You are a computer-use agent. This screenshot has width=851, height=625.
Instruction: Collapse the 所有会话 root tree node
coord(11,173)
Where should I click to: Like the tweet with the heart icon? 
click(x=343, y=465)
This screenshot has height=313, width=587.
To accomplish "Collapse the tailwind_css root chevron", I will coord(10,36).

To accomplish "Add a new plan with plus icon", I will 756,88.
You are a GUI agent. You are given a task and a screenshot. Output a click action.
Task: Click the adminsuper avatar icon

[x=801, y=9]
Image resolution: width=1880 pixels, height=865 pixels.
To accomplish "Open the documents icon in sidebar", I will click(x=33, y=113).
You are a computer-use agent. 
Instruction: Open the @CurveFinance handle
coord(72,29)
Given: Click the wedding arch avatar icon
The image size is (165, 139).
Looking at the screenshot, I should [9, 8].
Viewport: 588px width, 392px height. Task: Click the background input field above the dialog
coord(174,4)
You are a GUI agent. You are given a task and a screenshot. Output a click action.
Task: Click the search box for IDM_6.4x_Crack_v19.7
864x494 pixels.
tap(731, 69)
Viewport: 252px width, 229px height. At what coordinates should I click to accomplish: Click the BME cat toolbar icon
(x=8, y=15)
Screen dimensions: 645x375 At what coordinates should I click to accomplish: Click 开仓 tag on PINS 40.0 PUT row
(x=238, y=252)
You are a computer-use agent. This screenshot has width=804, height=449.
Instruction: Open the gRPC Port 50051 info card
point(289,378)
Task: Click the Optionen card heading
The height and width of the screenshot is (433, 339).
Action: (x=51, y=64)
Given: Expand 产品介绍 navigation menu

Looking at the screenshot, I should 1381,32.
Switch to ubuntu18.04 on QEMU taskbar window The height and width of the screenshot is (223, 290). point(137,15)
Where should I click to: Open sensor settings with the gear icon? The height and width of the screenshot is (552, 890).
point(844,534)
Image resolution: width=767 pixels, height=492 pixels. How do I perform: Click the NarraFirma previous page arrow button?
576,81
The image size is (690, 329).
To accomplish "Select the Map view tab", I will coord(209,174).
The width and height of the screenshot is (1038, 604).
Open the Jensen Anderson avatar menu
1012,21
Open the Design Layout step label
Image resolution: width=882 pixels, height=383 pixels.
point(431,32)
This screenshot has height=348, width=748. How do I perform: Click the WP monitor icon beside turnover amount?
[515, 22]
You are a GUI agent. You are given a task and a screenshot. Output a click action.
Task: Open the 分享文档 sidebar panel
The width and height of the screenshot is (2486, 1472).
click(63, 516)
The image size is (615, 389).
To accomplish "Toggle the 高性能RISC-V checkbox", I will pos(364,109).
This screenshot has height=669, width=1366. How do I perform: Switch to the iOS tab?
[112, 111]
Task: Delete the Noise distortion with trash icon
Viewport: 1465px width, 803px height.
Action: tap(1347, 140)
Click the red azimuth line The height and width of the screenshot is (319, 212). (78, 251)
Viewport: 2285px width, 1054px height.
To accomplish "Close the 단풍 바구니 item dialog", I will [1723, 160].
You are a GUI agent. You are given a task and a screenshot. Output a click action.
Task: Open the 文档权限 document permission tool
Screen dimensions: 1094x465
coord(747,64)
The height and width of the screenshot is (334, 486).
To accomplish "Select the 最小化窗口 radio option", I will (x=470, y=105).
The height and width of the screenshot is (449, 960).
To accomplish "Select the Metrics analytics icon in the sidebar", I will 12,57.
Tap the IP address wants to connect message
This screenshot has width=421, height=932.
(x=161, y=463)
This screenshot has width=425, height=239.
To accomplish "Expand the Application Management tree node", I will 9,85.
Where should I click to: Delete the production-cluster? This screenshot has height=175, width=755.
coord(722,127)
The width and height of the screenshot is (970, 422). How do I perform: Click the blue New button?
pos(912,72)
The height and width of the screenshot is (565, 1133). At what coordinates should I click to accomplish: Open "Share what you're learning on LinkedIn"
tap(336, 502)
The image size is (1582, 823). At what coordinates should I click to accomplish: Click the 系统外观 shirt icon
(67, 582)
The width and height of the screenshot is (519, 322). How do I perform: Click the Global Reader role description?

● Your objective
Copy out all of the records above word for word.

● The output
You are a computer-use agent. This screenshot has width=851, height=625.
Instruction: Collapse the 所有会话 root tree node
coord(11,173)
Where should I click to: Like the tweet with the heart icon? 
click(x=343, y=465)
This screenshot has height=313, width=587.
To accomplish "Collapse the tailwind_css root chevron", I will coord(10,36).

To accomplish "Add a new plan with plus icon", I will 756,88.
You are a GUI agent. You are given a task and a screenshot. Output a click action.
Task: Click the adminsuper avatar icon

[x=801, y=9]
Image resolution: width=1880 pixels, height=865 pixels.
To accomplish "Open the documents icon in sidebar", I will click(x=33, y=113).
You are a computer-use agent. 
Instruction: Open the @CurveFinance handle
coord(72,29)
Given: Click the wedding arch avatar icon
The image size is (165, 139).
Looking at the screenshot, I should [9, 8].
Viewport: 588px width, 392px height. Task: Click the background input field above the dialog
coord(174,4)
You are a GUI agent. You are given a task and a screenshot. Output a click action.
Task: Click the search box for IDM_6.4x_Crack_v19.7
864x494 pixels.
tap(731, 69)
Viewport: 252px width, 229px height. At what coordinates should I click to accomplish: Click the BME cat toolbar icon
(x=8, y=15)
Screen dimensions: 645x375 At what coordinates should I click to accomplish: Click 开仓 tag on PINS 40.0 PUT row
(x=238, y=252)
You are a computer-use agent. This screenshot has width=804, height=449.
Instruction: Open the gRPC Port 50051 info card
point(289,378)
Task: Click the Optionen card heading
The height and width of the screenshot is (433, 339).
Action: (x=51, y=64)
Given: Expand 产品介绍 navigation menu

Looking at the screenshot, I should 1381,32.
Switch to ubuntu18.04 on QEMU taskbar window The height and width of the screenshot is (223, 290). point(137,15)
Where should I click to: Open sensor settings with the gear icon? The height and width of the screenshot is (552, 890).
point(844,534)
Image resolution: width=767 pixels, height=492 pixels. How do I perform: Click the NarraFirma previous page arrow button?
576,81
The image size is (690, 329).
To accomplish "Select the Map view tab", I will coord(209,174).
The width and height of the screenshot is (1038, 604).
Open the Jensen Anderson avatar menu
1012,21
Open the Design Layout step label
Image resolution: width=882 pixels, height=383 pixels.
point(431,32)
This screenshot has height=348, width=748. How do I perform: Click the WP monitor icon beside turnover amount?
[515, 22]
You are a GUI agent. You are given a task and a screenshot. Output a click action.
Task: Open the 分享文档 sidebar panel
The width and height of the screenshot is (2486, 1472).
click(63, 516)
The image size is (615, 389).
To accomplish "Toggle the 高性能RISC-V checkbox", I will pos(364,109).
This screenshot has height=669, width=1366. How do I perform: Switch to the iOS tab?
[112, 111]
Task: Delete the Noise distortion with trash icon
Viewport: 1465px width, 803px height.
Action: tap(1347, 140)
Click the red azimuth line The height and width of the screenshot is (319, 212). (78, 251)
Viewport: 2285px width, 1054px height.
To accomplish "Close the 단풍 바구니 item dialog", I will [1723, 160].
You are a GUI agent. You are given a task and a screenshot. Output a click action.
Task: Open the 文档权限 document permission tool
Screen dimensions: 1094x465
coord(747,64)
The height and width of the screenshot is (334, 486).
To accomplish "Select the 最小化窗口 radio option", I will (x=470, y=105).
The height and width of the screenshot is (449, 960).
To accomplish "Select the Metrics analytics icon in the sidebar", I will 12,57.
Tap the IP address wants to connect message
This screenshot has width=421, height=932.
(x=161, y=463)
This screenshot has width=425, height=239.
To accomplish "Expand the Application Management tree node", I will 9,85.
Where should I click to: Delete the production-cluster? This screenshot has height=175, width=755.
coord(722,127)
The width and height of the screenshot is (970, 422). How do I perform: Click the blue New button?
pos(912,72)
The height and width of the screenshot is (565, 1133). At what coordinates should I click to accomplish: Open "Share what you're learning on LinkedIn"
tap(336, 502)
The image size is (1582, 823). At what coordinates should I click to accomplish: Click the 系统外观 shirt icon
(67, 582)
The width and height of the screenshot is (519, 322). How do I perform: Click the Global Reader role description?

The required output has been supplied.